METÁFORAS, REDESCRIÇÕES E O PROCESSO CONTÍNUO DE CONSTRUÇÃO DE NOVAS SUBJETIVIDADES NO NEOPRAGMATISMO DE RORTY
Heraldo Aparecido Silva
- Autor
- Heraldo Aparecido Silva
- Revista
- PENSANDO - REVISTA DE FILOSOFIA
- Edição
- 10 / 20
- Ano
- 2019
- DOI
- 10.26694/pensando.v10i20.8489
- Páginas
- 31-41
- Idioma
- pt
A proposta deste trabalho é mostrar alguns aspectos da contribuição da metáfora para a construção de novas subjetividades mediante a modificação das redes de crenças e desejos humanos na perspectiva do filósofo Richard Rorty. O aporte teórico baseia-se na produção de autores como: Rorty (1991; 1995; 1994; 1996; 1998a; 1998b), Davidson (2001; 2005) e Calder (2006), dentre outros. Rorty sustenta que é a partir da modificação das práticas linguísticas e de outras práticas sociais que novas subjetividades, isto é, novos tipos de seres humanos são produzidos. Nesse processo, somente uma redescrição pode configurar uma resposta à outra redescrição, isto porque não existe nenhuma instância a-histórica, universal e absoluta que sirva de ponto neutro para julgar todas as culturas, que no seu entender são vocabulários corporificados.

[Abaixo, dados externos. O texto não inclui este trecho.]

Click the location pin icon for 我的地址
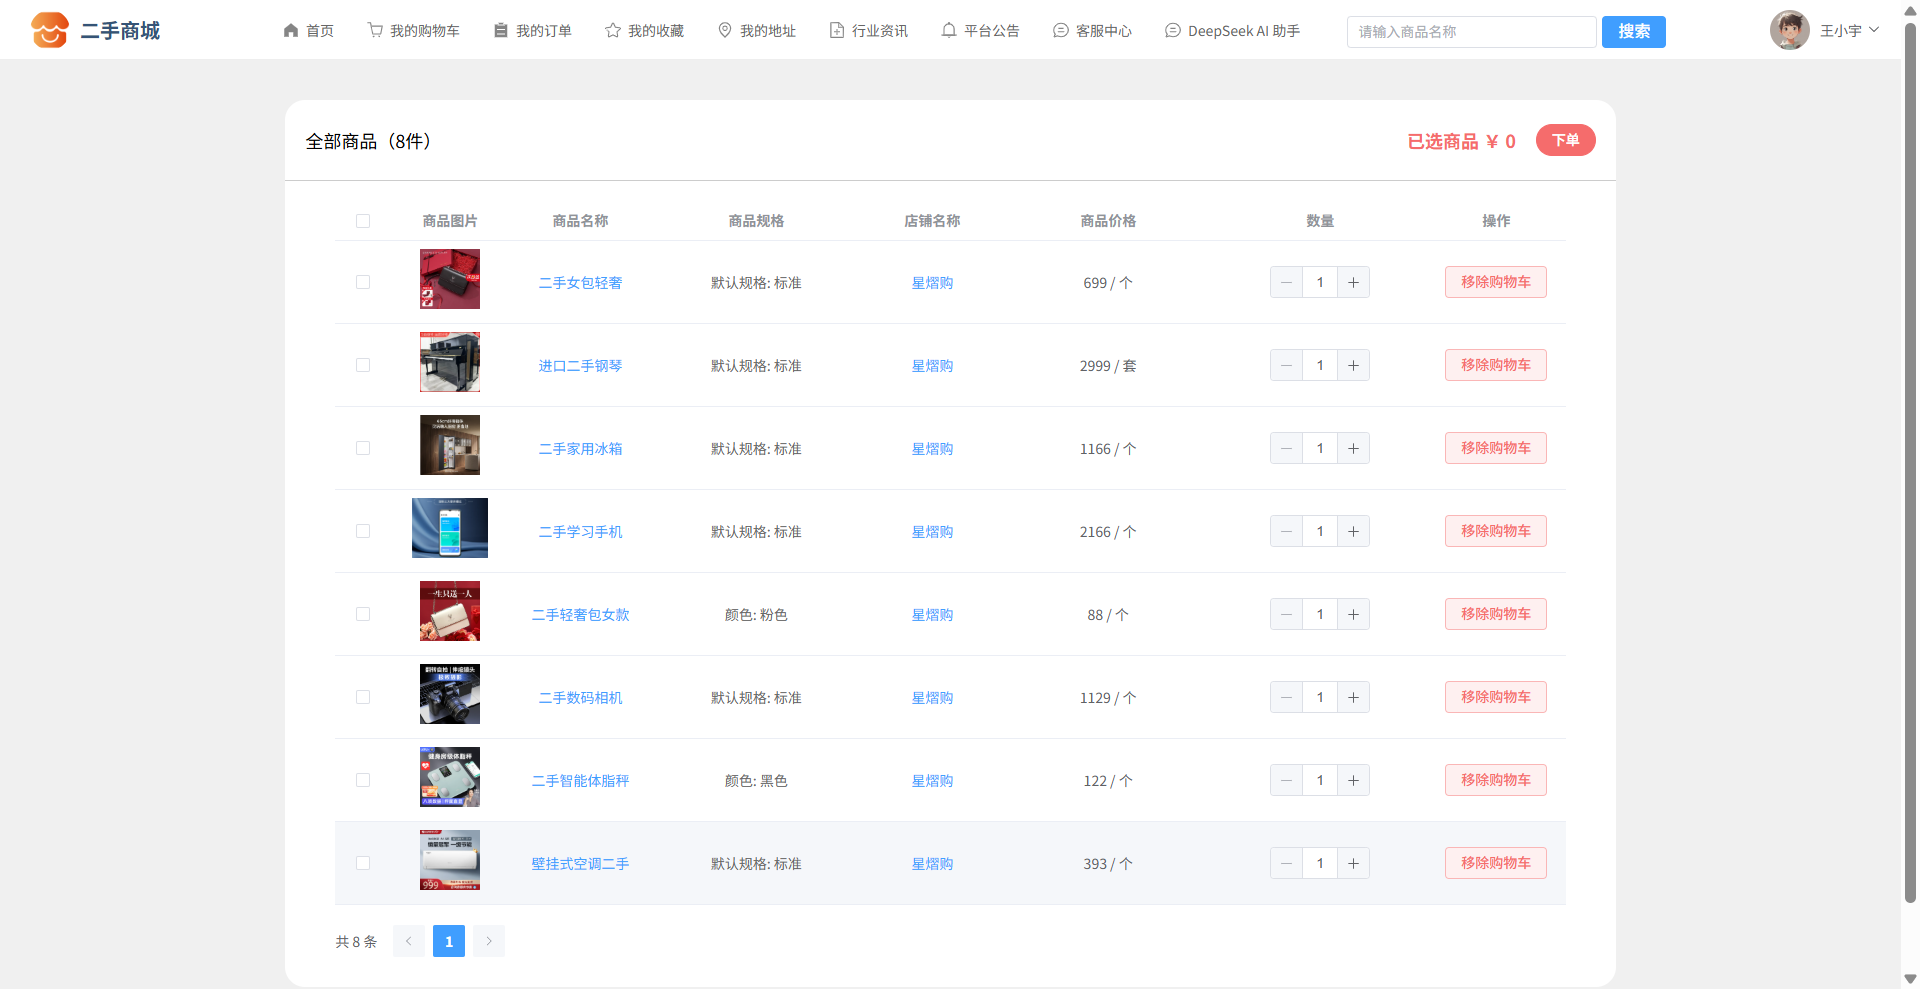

Finalmente, procuramos demonstrar que para Rorty, as compreensões de Freud e Davidson sobre a metáfora permitem novas possibilidades para o uso da linguagem, no sentido de criar novos vocabulários ou práticas linguísticas que contribuem na construção de subjetividades alternativas, provisórias e redescritas.